Friday, December 29, 2006

The dictator must die

Unless you're living under a rock, you've heard that Saddam will be hung in the next day or two. While the MSM is carefully considering whether ratings trump good taste in airing the execution, I'm pondering the greater effects his death will have on Iraq.

We've already stirred up a hornet's nest there this week with arresting the Iranians and killing Sadr's elder deputy in cold blood. Iran is pissed off and making noises about retribution and Sadr's supporters have taken to the streets in violent demonstrations. Meanwhile Saddam's loyalists have already begun to demonstrate as well as the first hints of the impending execution became known. It looks to me like Bush's new "surge" strategy is already working. It's creating a surge of intercine violence all across Iraq.

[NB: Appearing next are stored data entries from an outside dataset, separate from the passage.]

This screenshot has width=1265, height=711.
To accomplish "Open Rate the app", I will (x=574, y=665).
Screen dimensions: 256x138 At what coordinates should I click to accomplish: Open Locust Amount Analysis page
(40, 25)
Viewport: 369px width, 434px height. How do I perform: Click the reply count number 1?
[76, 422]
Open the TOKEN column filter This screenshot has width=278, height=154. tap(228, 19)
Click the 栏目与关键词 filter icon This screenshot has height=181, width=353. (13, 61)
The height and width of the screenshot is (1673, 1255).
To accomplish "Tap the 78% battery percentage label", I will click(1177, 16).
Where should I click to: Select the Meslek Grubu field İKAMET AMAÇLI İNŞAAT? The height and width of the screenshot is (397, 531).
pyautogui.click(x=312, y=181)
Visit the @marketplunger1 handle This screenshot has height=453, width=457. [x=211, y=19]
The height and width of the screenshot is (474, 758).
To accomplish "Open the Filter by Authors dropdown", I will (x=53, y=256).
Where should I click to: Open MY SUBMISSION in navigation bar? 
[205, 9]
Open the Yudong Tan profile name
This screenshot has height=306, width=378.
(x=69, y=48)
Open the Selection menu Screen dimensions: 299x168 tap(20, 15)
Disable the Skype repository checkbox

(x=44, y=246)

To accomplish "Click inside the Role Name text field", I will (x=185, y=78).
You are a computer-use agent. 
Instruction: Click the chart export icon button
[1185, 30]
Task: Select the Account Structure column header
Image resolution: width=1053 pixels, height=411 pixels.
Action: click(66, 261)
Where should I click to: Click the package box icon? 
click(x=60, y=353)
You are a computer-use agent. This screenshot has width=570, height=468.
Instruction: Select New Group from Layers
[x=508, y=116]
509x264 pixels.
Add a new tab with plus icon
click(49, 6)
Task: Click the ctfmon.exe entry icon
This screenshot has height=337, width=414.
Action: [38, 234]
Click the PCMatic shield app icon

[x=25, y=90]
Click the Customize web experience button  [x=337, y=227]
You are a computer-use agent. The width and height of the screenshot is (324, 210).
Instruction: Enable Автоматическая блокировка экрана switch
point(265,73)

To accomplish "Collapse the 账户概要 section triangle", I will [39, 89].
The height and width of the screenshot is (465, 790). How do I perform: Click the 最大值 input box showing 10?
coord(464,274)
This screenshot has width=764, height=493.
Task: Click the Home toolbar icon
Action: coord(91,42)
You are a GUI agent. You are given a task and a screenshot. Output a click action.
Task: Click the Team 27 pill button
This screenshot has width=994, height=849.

Does Saddam deserve to die? Of course he does. The man was a brutal tyrant and mercilessly slaughtered his own countrymen. But to paraphrase Gandalf in the Lord of the Rings - Many live who deserve death but many also die who deserve to live. Can you give life back to them? So do not be quick to deal death, for even the wise cannot see all ends and some who deserve death may yet have a part to play for the greater good. But perhaps the NYT put it best this morning.
Toppling Saddam Hussein did not automatically create a new and better Iraq. Executing him won’t either.
In fact, as far as I can see, it very likely will make things worse. And besides death is quick. If the point is to make Saddam suffer for his sins, wouldn't life imprisonment be the greater punishment?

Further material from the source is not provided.